Inoltre, i propri cuccioli sono in grado di stimolare i sensi delle gatte madri. Le loro dimensioni, il pelo così soffice, l’odore particolare: insomma, tutto ciò che aiuta una madre a riconoscere il proprio cucciolo fa si che la gatta scopra, con la maternità, tutta una serie di nuove sensazioni. Per questa ragione è raro che una gatta rifiuti i propri cuccioli, anche se si tratta della prima gravidanza.

È più frequente invece che il rifiuto di una madre nei confronti del suo cucciolo avvenga nel caso in cui il gattino nasca malato o con qualche malformazione congenita: questo accade perché le gatte riconoscono immediatamente anomalie a comportamenti strani nei loro cuccioli, pertanto non li riconoscono e, di conseguenza, li ignorano. In casi estremi, il rifiuto può trasformarsi persino in cannibalismo: nel momento in cui il gattino nasce, la madre mangia la placenta e il cordone ombelicale ma, nei casi di rifiuto, non si ferma e mangia anche il piccolo appena nato.

Il parto cesareo è un’altra delle cause più frequenti di rifiuto della cucciolata, dal momento che, non essendo cosciente di aver partorito i gattini e non avendo potuto pulirli, non li riconosce come suoi.

Che situazione ci troviamo ad affrontare con una gatta che ha appena partorito?

gattini

Per strano che vi possa sembrare, alcune aggressioni lievi nei confronti dei piccoli o un comportamento aggressivo verso le persone e agli altri animali sono abbastanza frequenti nelle gatte che hanno appena partorito: questa condotta può essere attribuita ad un problema di ipocalcemia (basso livello di calcio) dovuto all’allattamento.
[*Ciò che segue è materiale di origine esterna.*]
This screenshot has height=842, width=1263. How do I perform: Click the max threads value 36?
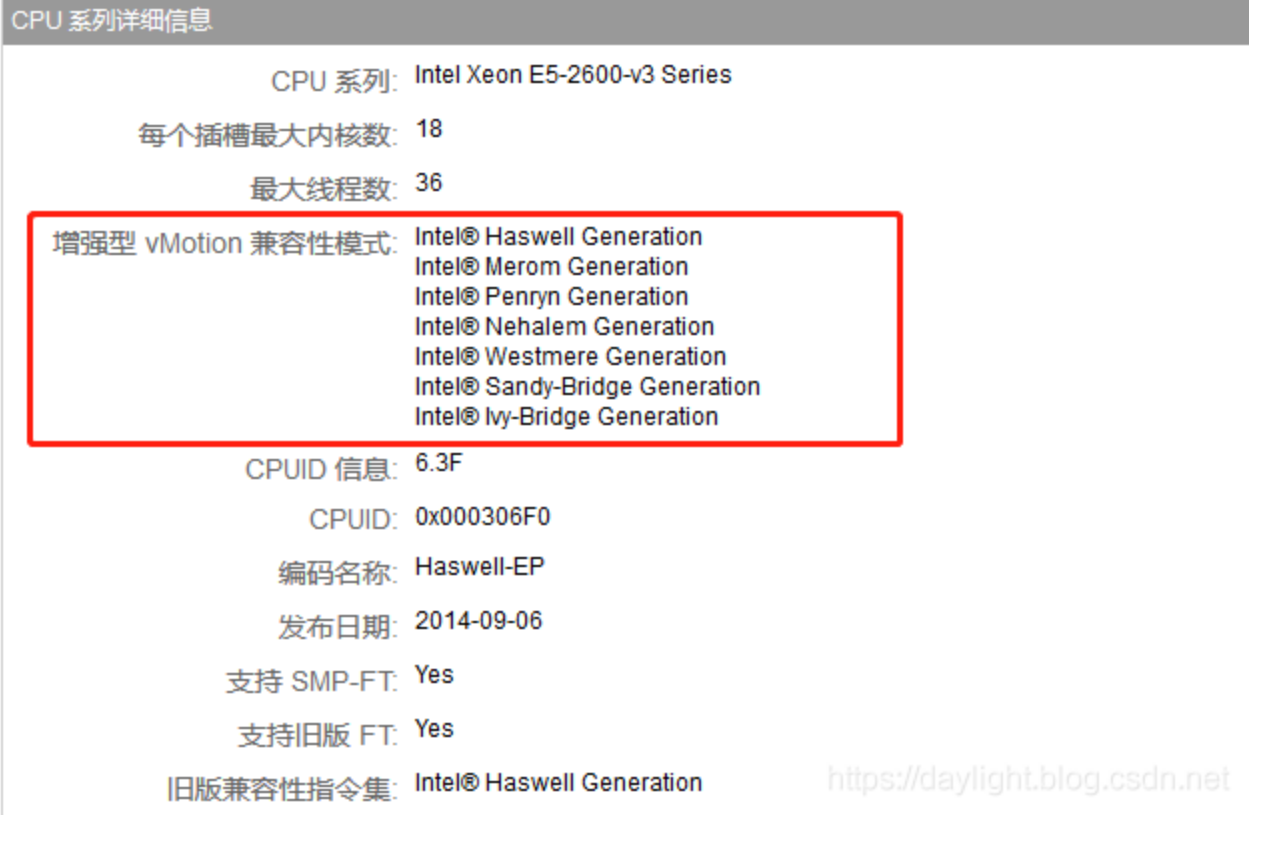pyautogui.click(x=429, y=183)
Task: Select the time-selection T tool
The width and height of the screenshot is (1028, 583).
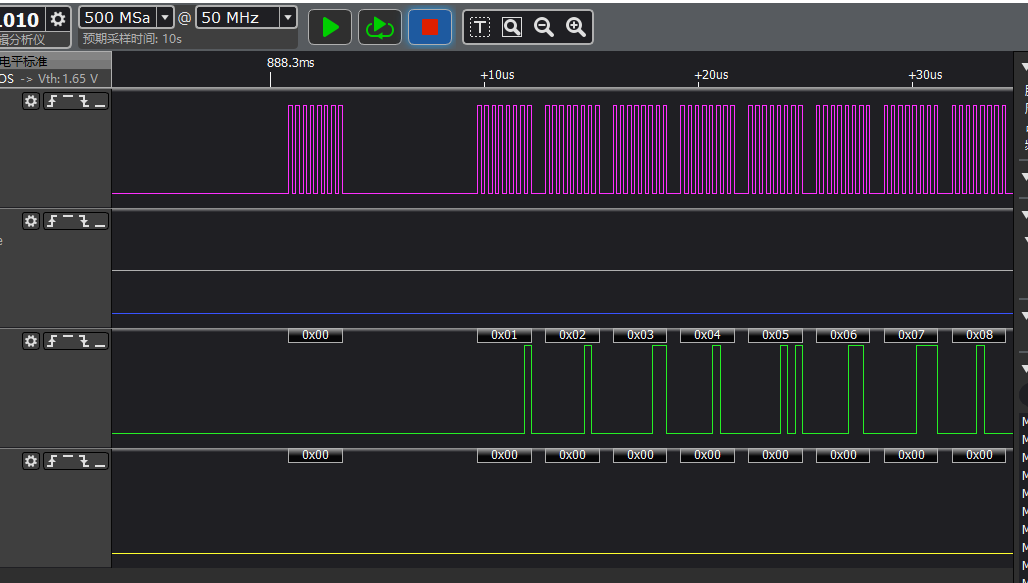Action: [480, 27]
Se questo succede, vi consigliamo di portare la gatta dal veterinario, che vi prescriverà un integratore a base di calcio e vi raccomanderà di svezzare i gattini.

Anche disturbare la gatta senza motivo, mentre sta nella sua cuccia, può provocare una reazione violenta del felino: sarà dunque meglio lasciarla tranquilla ed evitare di prendere in braccio i gattini per scongiurare attacchi di gelosia della madre che potrebbero tradursi in aggressioni.

Nei casi in cui sotto lo stesso tetto convivano due gatte, può accadere che quella che non ha fatto i gattini si comporti da madre, come se avesse partorito lei. Date le circostanze, vi consigliamo di separare le due gatte, in modo da permettere alla vera mamma di sviluppare un legame normale con i suoi cuccioli ed evitare inutili litigi.

Trovare dei gattini orfani è un fatto abbastanza comune: se qualcuno di voi decide di adottare un’intera cucciolata di gattini senza mamma, dovrà somministrargli il latte con un biberon ogni due ore. I gattini dovranno stare sempre coperti, ben puliti e il biberon che userete andrà sterilizzato prima di ogni poppata. Inoltre è conveniente che li portiate dal veterinario per assicurarvi che tutti i micetti siano in buone condizioni di salute.